- _CONSEGNA 1_
Nel testo sulla ricerca empirica, per quale motivo la scuola utilizza in modo sistematico la ricerca osservativa?
- _CONSEGNA 2_
Per favore, prosegui il testo sulla ricerca empirica dopo la sua ultima frase.

- _TESTO PROPOSTO_

● ● ● ● ● ● ●

3. La ricerca empirica
1. Introduzione alla ricerca empirica osservativa
La ricerca di natura sperimentale si fonda intervenendo con un progetto prestabilito che viene realizzato utilizzando la relazione tra variabili indipendenti e variabili dipendenti. Introducendo un fattore di modifica sperimentale, si agisce in maniera tale da verificare se il risultato conferma o meno l’ipotesi su cui si è fondato il progetto di ricerca.
La ricerca osservativa non interviene sulla situazione educativa con il fine di modificarla, ma diventa importante la modalità con cui osservatore si pone nei confronti degli eventi che si stanno osservando: viene utilizzata in modo sistematico da organi come la scuola perché non modifica l’attività formativa.
I 2 concetti essenziali riguardano:
- Cosa osservare: comportamenti verbali e non verbali degli allievi.
- Come osservare: riguarda le procedure standard, coerenti e ripetibili, gli osservati nelle condizioni in cui si lavora, la definizione di un setting molto preciso, come muoversi durante l’osservazione, la definizione di tecniche di osservazione, ossia gli strumenti con cui annotare ciò che si sta osservando e quelli con cui codificare tale osservazione.
Gli errori tipici di un’osservazione casuale sistematica possono essere imputati:
- All’osservatore.
- Agli strumenti per codificare o registrare i dati.
- Al soggetto che viene osservato.
2. L’osservazione partecipata e non partecipata
Il ruolo dell’osservatore è determinante in una ricerca osservativa sul campo.

● ● ● ● ● ● ●

- _INFORMAZIONI ESTRATTE_
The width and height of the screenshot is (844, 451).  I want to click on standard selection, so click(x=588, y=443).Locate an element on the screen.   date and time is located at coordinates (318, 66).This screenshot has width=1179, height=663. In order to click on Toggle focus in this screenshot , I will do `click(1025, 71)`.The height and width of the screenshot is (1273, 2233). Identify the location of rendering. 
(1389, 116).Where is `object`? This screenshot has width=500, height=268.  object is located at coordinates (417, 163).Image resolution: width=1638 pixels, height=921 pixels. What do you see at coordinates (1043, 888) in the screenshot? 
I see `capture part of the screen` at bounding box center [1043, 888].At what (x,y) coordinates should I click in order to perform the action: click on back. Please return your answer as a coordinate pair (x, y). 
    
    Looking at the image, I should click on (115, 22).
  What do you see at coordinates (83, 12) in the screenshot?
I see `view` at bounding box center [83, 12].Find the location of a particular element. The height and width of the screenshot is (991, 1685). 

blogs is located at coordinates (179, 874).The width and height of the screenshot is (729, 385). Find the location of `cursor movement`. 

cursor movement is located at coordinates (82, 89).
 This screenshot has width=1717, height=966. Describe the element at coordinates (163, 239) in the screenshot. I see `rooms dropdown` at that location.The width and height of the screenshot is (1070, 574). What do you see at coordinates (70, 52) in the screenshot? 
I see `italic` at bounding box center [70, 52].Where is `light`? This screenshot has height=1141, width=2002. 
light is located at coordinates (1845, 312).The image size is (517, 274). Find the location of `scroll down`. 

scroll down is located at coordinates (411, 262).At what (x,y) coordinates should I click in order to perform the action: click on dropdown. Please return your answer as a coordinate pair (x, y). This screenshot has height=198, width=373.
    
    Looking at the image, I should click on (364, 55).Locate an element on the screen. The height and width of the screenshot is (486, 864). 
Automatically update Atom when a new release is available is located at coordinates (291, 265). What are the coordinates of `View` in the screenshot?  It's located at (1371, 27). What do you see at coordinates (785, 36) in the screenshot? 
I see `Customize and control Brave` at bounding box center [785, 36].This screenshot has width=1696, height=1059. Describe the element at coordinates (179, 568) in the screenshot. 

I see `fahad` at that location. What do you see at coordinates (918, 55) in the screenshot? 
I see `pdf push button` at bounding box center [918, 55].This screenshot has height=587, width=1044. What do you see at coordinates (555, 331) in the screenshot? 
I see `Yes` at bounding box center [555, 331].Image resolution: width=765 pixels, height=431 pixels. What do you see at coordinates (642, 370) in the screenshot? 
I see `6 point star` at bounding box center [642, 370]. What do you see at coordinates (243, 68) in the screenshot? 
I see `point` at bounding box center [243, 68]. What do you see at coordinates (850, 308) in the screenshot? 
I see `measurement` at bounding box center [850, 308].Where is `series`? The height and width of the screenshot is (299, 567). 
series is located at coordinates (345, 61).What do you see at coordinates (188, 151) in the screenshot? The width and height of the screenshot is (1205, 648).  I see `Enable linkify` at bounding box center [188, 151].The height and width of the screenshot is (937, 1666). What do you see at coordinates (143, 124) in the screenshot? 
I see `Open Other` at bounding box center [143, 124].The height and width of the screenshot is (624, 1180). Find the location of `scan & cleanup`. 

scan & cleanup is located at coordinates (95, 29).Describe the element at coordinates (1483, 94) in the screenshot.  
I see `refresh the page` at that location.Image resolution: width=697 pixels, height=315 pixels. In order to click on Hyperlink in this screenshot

● ● ● ● ● ● ●

- _RISPOSTA ALL'ESERCIZIO 1_
Perché non modifica l'attività formativa.

- _RISPOSTA ALL'ESERCIZIO 2_
‣ Osservatore esterno non partecipante alla relazione educativa, trae 3 tipi di info dalla situaz. osservata:
- Informazioni inconsce, l’atmosfera, il clima che regna nell’ambiente osservato, non volontarie.
- Informazioni estranee agli intendimenti dell’osservatore, che possono far perdere di vista la situazione che si vuole esaminare. Tal volta alcune di queste possono essere molto importanti per comprendere e dare il giusto valore all’evento.
- Informazioni che riguardano i fenomeni che si vogliono indagare all’interno del progetto di ricerca.
3 oggetti di osservazione:
- Le persone che il ricercatore intende osservare.
- Le relazioni, i rapporti esistenti tra chi osservo, precedenti a ciò che voglio osservare.
- Rapporti determinati dalla situazione specifica in cui ognuno è immerso, dalla situazione di osservazione che si viene a creare.
‣ Osservatore interno ma non partecipante, alla situazione che si vuole osservare, dove l’osservatore si trova all’interno della situazione osservata. Si stabiliscono relazioni tra il soggetto osservatore e il soggetto osservato, le quali incidono fortemente sul risultato.
‣ Osservatore interno e partecipante alla situazione della situazione che si vuole osservare dove l’osservatore è parte attiva della situazione, ha delle finalità da raggiungere, adottando comportamenti che inducono l’osservato a reagire, a modificare la propria azione, in funzione delle reazioni dell’allievo.
In questo tipo di situazione l’insegnante-osservatore deve fare 2 operazioni:
- Deve astrarsi dalla situazione, per giudicare.